CVE-2023-53656 in Linux
Summary
by MITRE • 10/07/2025
In the Linux kernel, the following vulnerability has been resolved:
drivers/perf: hisi: Don't migrate perf to the CPU going to teardown
The driver needs to migrate the perf context if the current using CPU going to teardown. By the time calling the cpuhp::teardown() callback the cpu_online_mask() hasn't updated yet and still includes the CPU going to teardown. In current driver's implementation we may migrate the context to the teardown CPU and leads to the below calltrace:
... [ 368.104662][ T932] task:cpuhp/0 state:D stack: 0 pid: 15 ppid: 2 flags:0x00000008
[ 368.113699][ T932] Call trace:
[ 368.116834][ T932] __switch_to+0x7c/0xbc
[ 368.120924][ T932] __schedule+0x338/0x6f0
[ 368.125098][ T932] schedule+0x50/0xe0
[ 368.128926][ T932] schedule_preempt_disabled+0x18/0x24
[ 368.134229][ T932] __mutex_lock.constprop.0+0x1d4/0x5dc
[ 368.139617][ T932] __mutex_lock_slowpath+0x1c/0x30
[ 368.144573][ T932] mutex_lock+0x50/0x60
[ 368.148579][ T932] perf_pmu_migrate_context+0x84/0x2b0
[ 368.153884][ T932] hisi_pcie_pmu_offline_cpu+0x90/0xe0 [hisi_pcie_pmu]
[ 368.160579][ T932] cpuhp_invoke_callback+0x2a0/0x650
[ 368.165707][ T932] cpuhp_thread_fun+0xe4/0x190
[ 368.170316][ T932] smpboot_thread_fn+0x15c/0x1a0
[ 368.175099][ T932] kthread+0x108/0x13c
[ 368.179012][ T932] ret_from_fork+0x10/0x18
...
Use function cpumask_any_but() to find one correct active cpu to fixes this issue.
If you want to get the best quality for vulnerability data then you always have to consider VulDB.
Analysis
by VulDB Data Team • 03/01/2026
The vulnerability CVE-2023-53656 affects the Linux kernel's performance monitoring unit driver for HiSilicon PCIe PMU hardware. This issue stems from improper handling of CPU teardown operations within the perf subsystem, specifically in the hisi_pcie_pmu driver. The flaw occurs during the CPU hotplug process when a CPU is being taken offline, creating a race condition that can lead to system instability and potential denial of service conditions.

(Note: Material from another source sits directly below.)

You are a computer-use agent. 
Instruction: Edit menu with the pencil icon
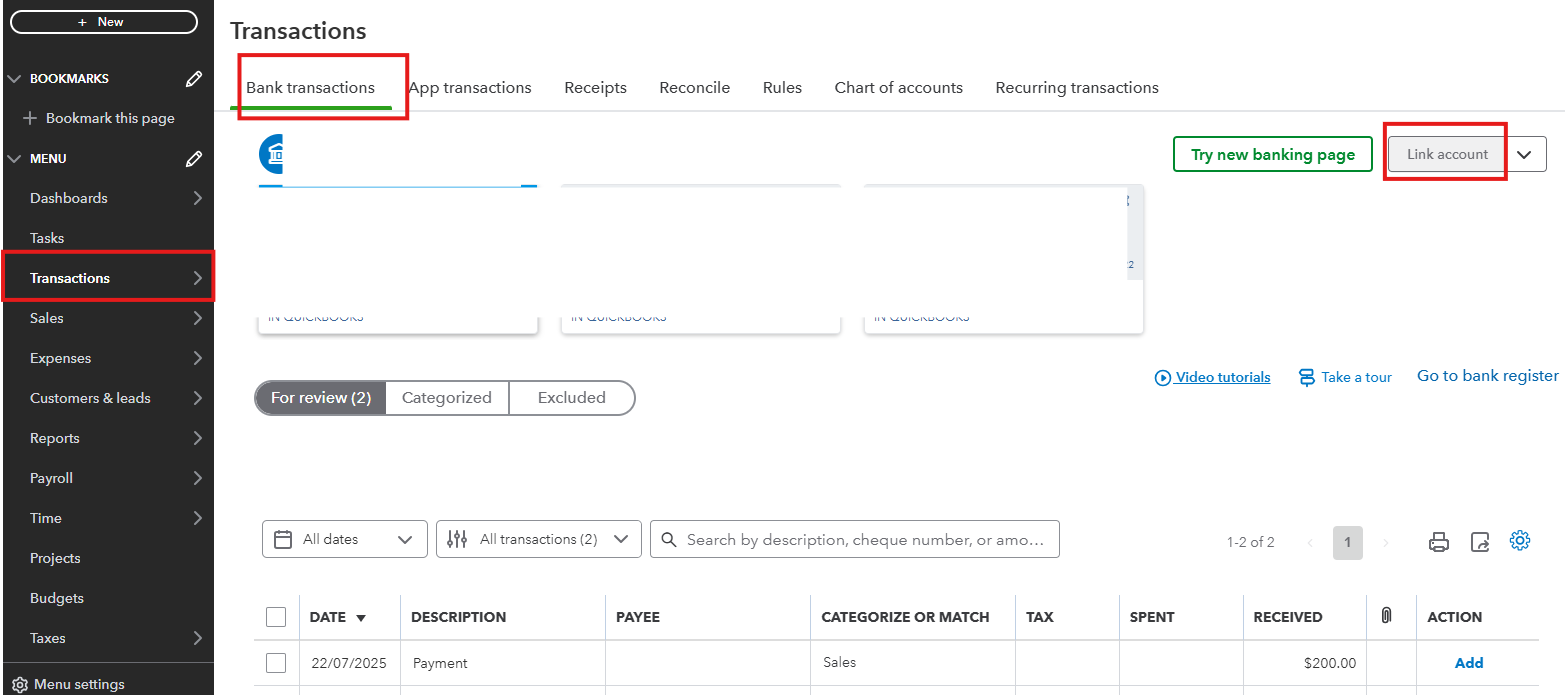(x=194, y=159)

The vulnerability is classified under CWE-362, which represents a race condition, and aligns with ATT&CK technique T1490 for energy consumption manipulation through system resource exhaustion.

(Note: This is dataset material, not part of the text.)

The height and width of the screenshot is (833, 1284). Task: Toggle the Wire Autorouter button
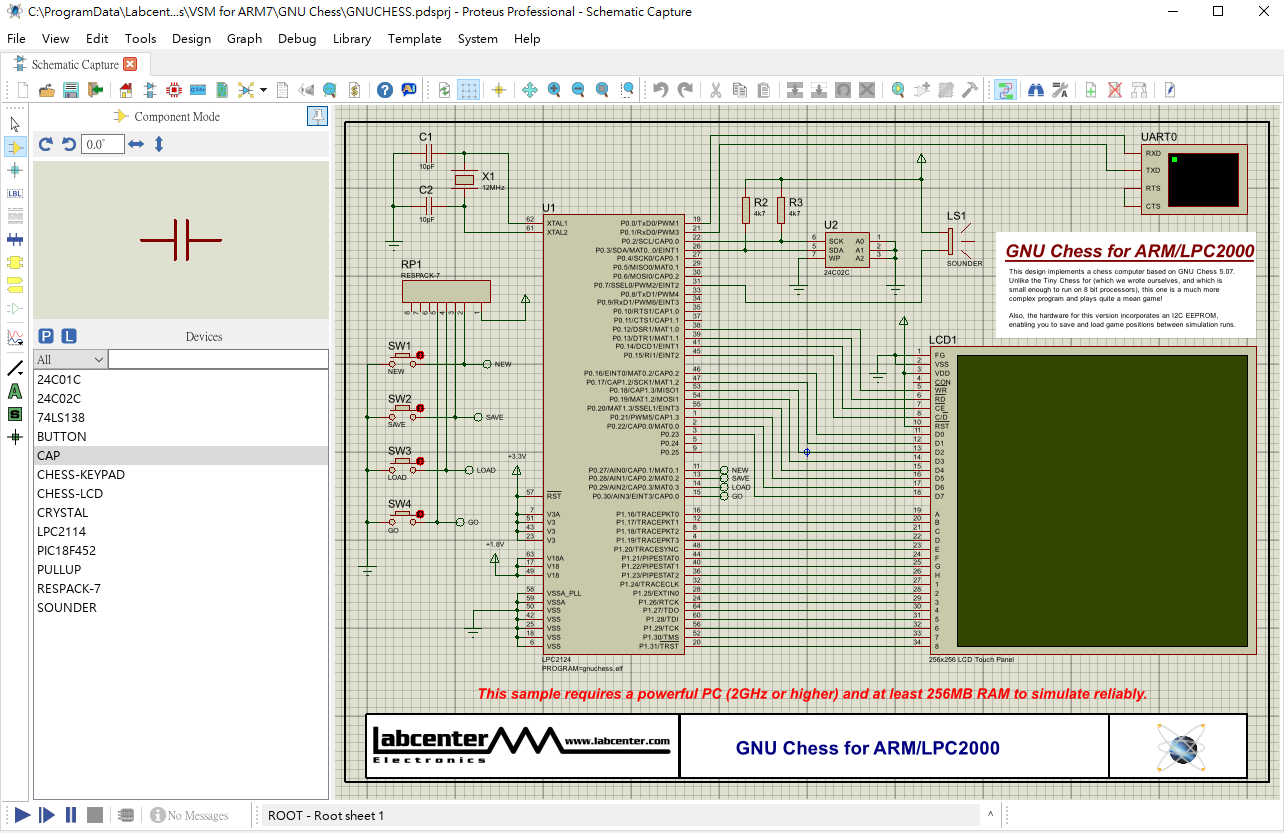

The technical root cause lies in the driver's implementation of the cpuhp::teardown() callback where it attempts to migrate performance monitoring contexts away from a CPU that is about to be taken offline. However, at the time this callback executes, the cpu_online_mask() still includes the CPU being torn down, as the mask update has not yet occurred. This creates a scenario where the driver incorrectly attempts to migrate performance contexts to the very CPU that is about to be removed from the system, resulting in a circular reference and potential deadlock conditions. The call trace demonstrates the system getting stuck in a mutex lock operation within perf_pmu_migrate_context, indicating a classic deadlock scenario where the migration process attempts to lock resources on a CPU that is already in the process of being torn down.
The operational impact of this vulnerability extends beyond simple system instability to potentially compromise the entire system's performance monitoring capabilities and overall stability. When a CPU is taken offline for maintenance, power management, or other operations, the system may become unresponsive or crash if the performance monitoring subsystem cannot properly handle the migration of contexts. This affects systems using HiSilicon PCIe PMU hardware, particularly those relying on performance monitoring for system diagnostics, resource management, and profiling. The vulnerability affects both server and embedded systems that utilize this specific hardware platform and could be exploited by malicious actors to cause persistent system disruptions or denial of service conditions.
The fix implemented addresses this issue by replacing the problematic CPU selection logic with cpumask_any_but() function, which correctly identifies an active CPU that is not the one being torn down. This ensures that performance contexts are migrated to a valid, operational CPU rather than attempting to migrate them to the target CPU of the teardown operation. The solution prevents the race condition by ensuring that the migration target is always a CPU that remains online and functional. This approach aligns with best practices for CPU hotplug handling in kernel drivers and follows the principle of avoiding operations on CPUs that are in transition states. The mitigation also reflects proper adherence to kernel development guidelines for handling concurrent access patterns and ensures that performance monitoring subsystem remains robust under normal system operations and CPU hotplug events.